Begitu Orde Baru tumbang, Sawahlunto bisa merancang kebijakannya sendiri. Otonomi Daerah memberi kelapangan untuk berinovasi. Orang mulai berpaling pada kebudayaan, pada kekayaan budaya dan narasi sejarah di Sawahlunto. Pariwisata budaya dilihat sebagai tumpuan baru bagi ekonomi Sawahlunto. Penelitian-penelitian sejarah dimulai dengan gencar. Festival-festival budaya digelar secara rutin.
Museum-museum didirikan yang kunjungannya terus meningkat hingga pandemi menyerang. Dari tahun 2004-2015 jumlah wisatawan juga terus bertambah, sebelum menurun drastis akibat pandemi yang lalu. Meski dampaknya terhadap masyarakat lokal perlu diuji lagi, namun secara umum kondisi seperti itu tampak memberi harapan: Sawahlunto berupaya lepas dari ketergantungan batubara dan mencoba membangun sumber ekonomi alternatif.

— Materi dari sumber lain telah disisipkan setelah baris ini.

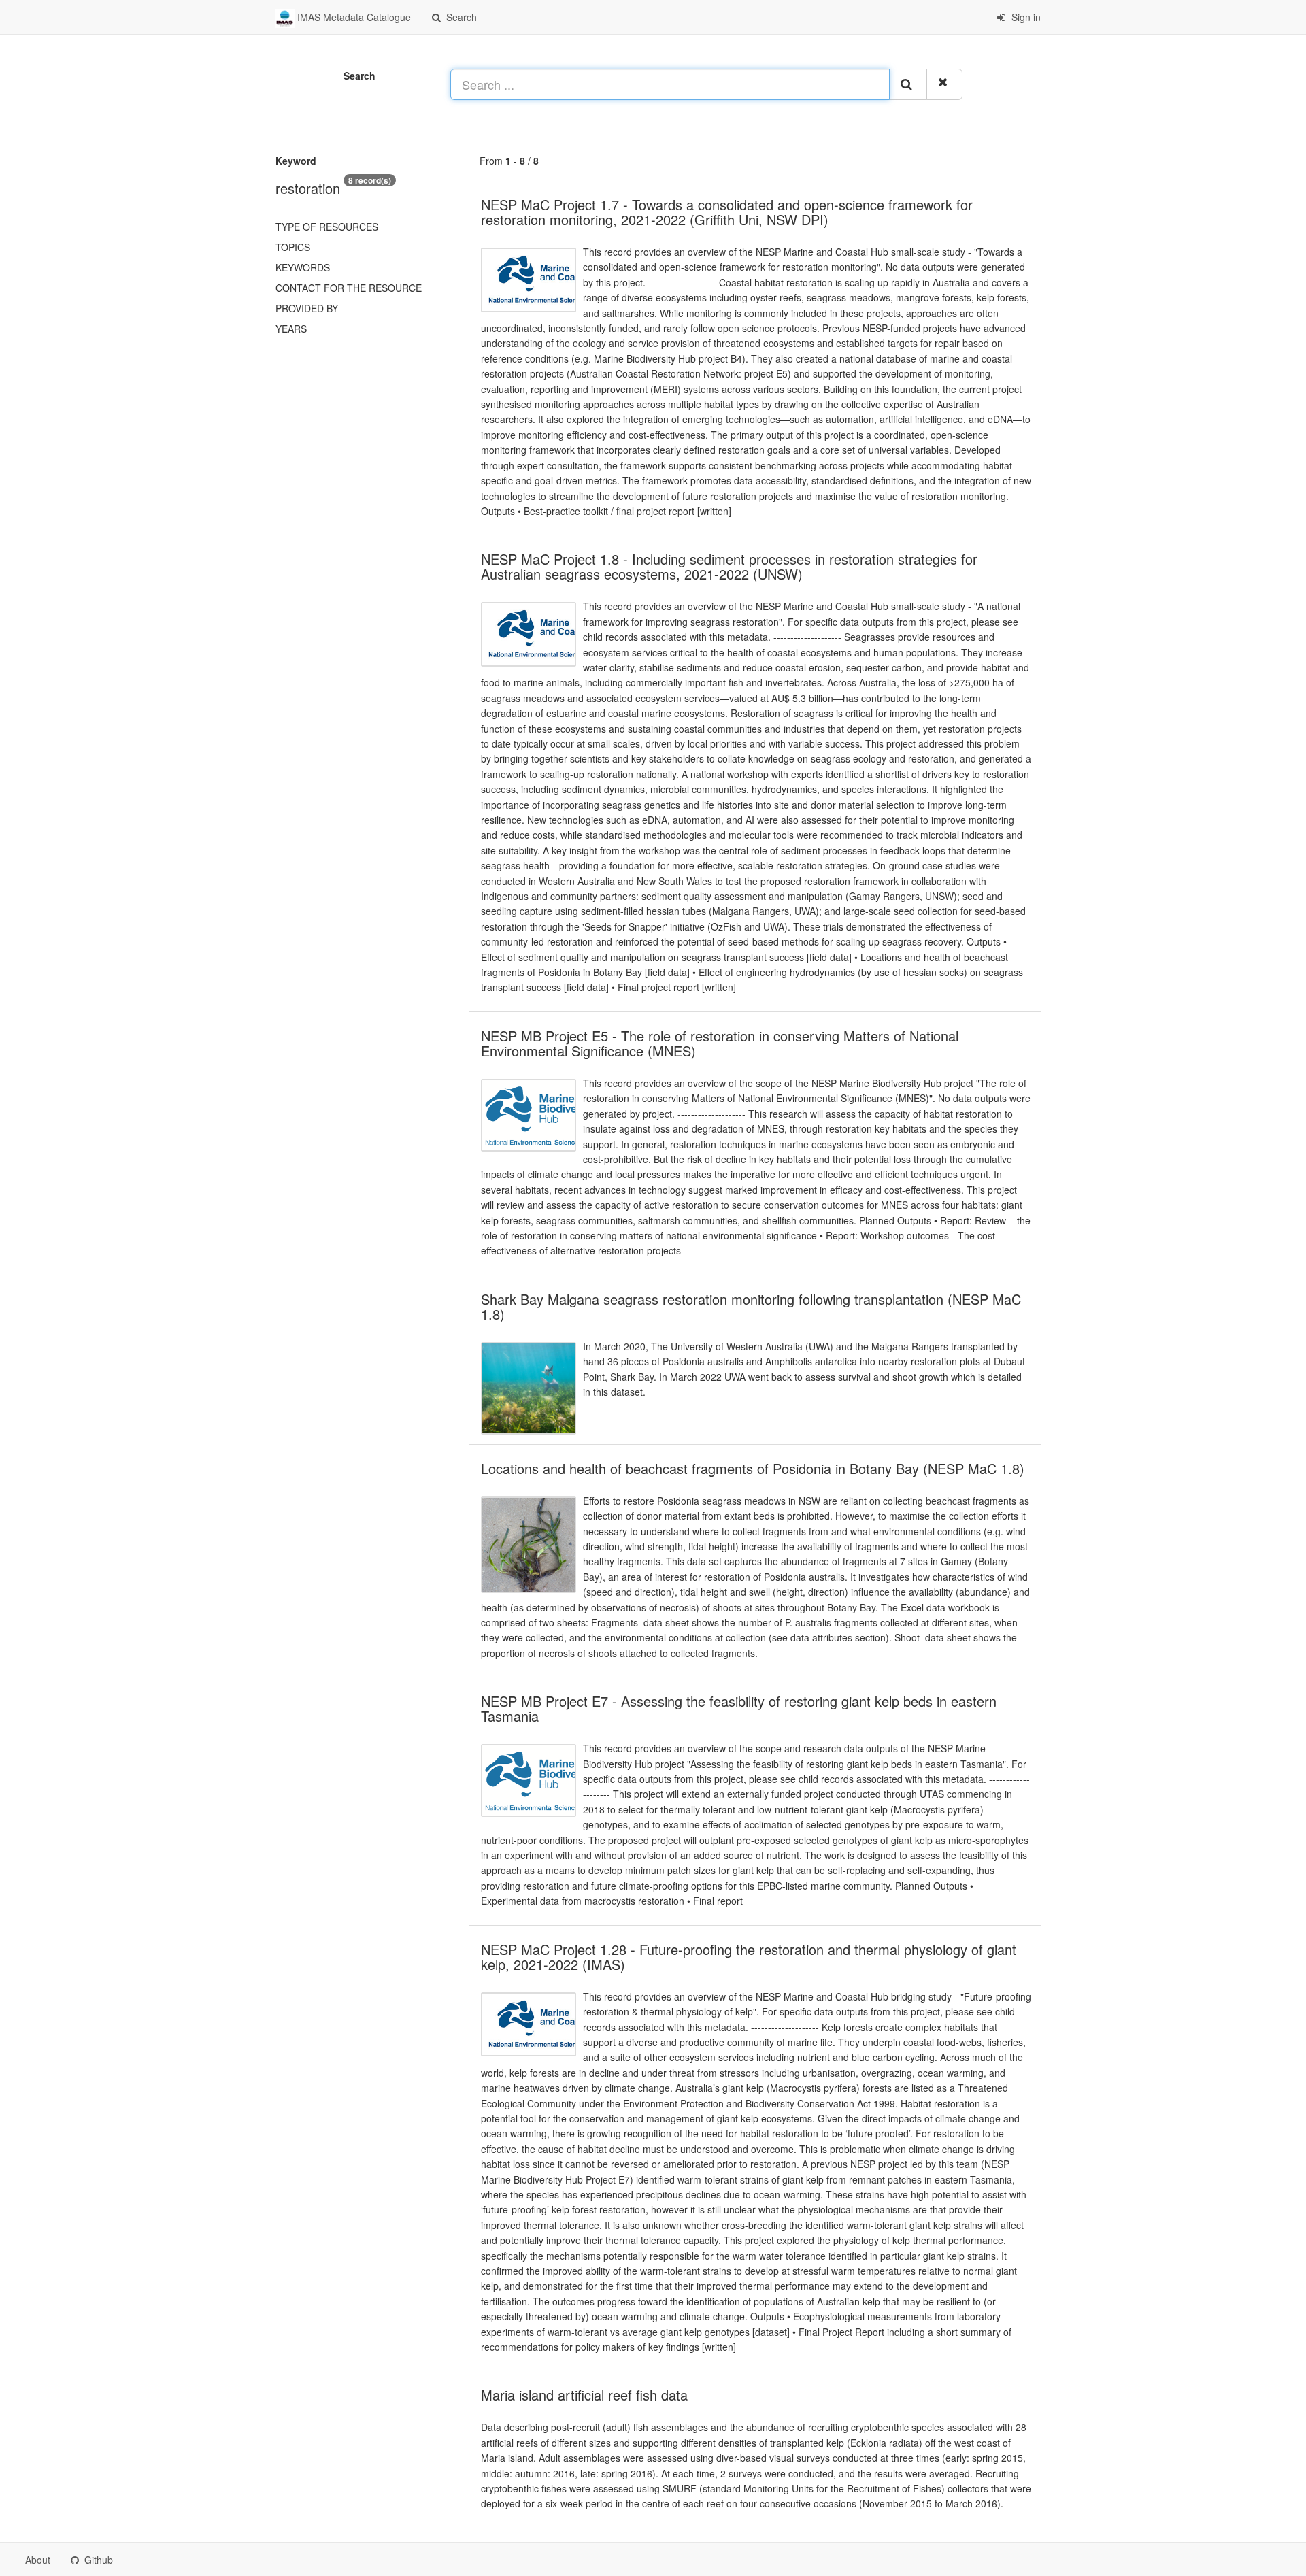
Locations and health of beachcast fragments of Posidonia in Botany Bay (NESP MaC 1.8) (752, 1468)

Kerja-kerja kebudayaan seperti itu jelas masih terbatas dampaknya. Model pengelolaan kekayaan kebudayaan serta segala colonial heritage-nya juga memiliki kekurangan di sana-sini. Perundang-undangan sebagai acuan kerjanya, belum sempurna sepenuhnya. Banyak nomenklatur yang mesti ditinjau ulang, begitu juga semangat yang terkandung di dalamnya.
Galanggang Arang sebagai bagian kecil dari upaya pembangunan pariwisata budaya, baru berlangsung satu kali dan kini tengah memasuki tahun keduanya. Ia juga tidak hanya terpusat di Sawahlunto. Akan tetapi cita-cita untuk memutus ketergantungan Sawahlunto dengan industri ekstraktif batubara, lalu menggantinya dengan ekonomi budaya, tetap menjadi bagian dari festival budaya ini. Muluk memang. Tapi bukan berarti tak mungkin. (*)
Referensi:
Asoka, Andi dkk. (2016) Sawahlunto Dulu, Kini, dan Esok: Menjadi Kota Wisata Tambang yang Berbudaya. (Padang: LPTIK UNAND)
Lindayati, dkk. (2017). Kota Sawahlunto, Jalur Kereta Api, & Pelabuhan Teluk Bayur: Tiga Serangkai dalam Sejarah Pertambangan Batubara Ombilin di Sumatera Barat. (Padang: Minangkabau Press)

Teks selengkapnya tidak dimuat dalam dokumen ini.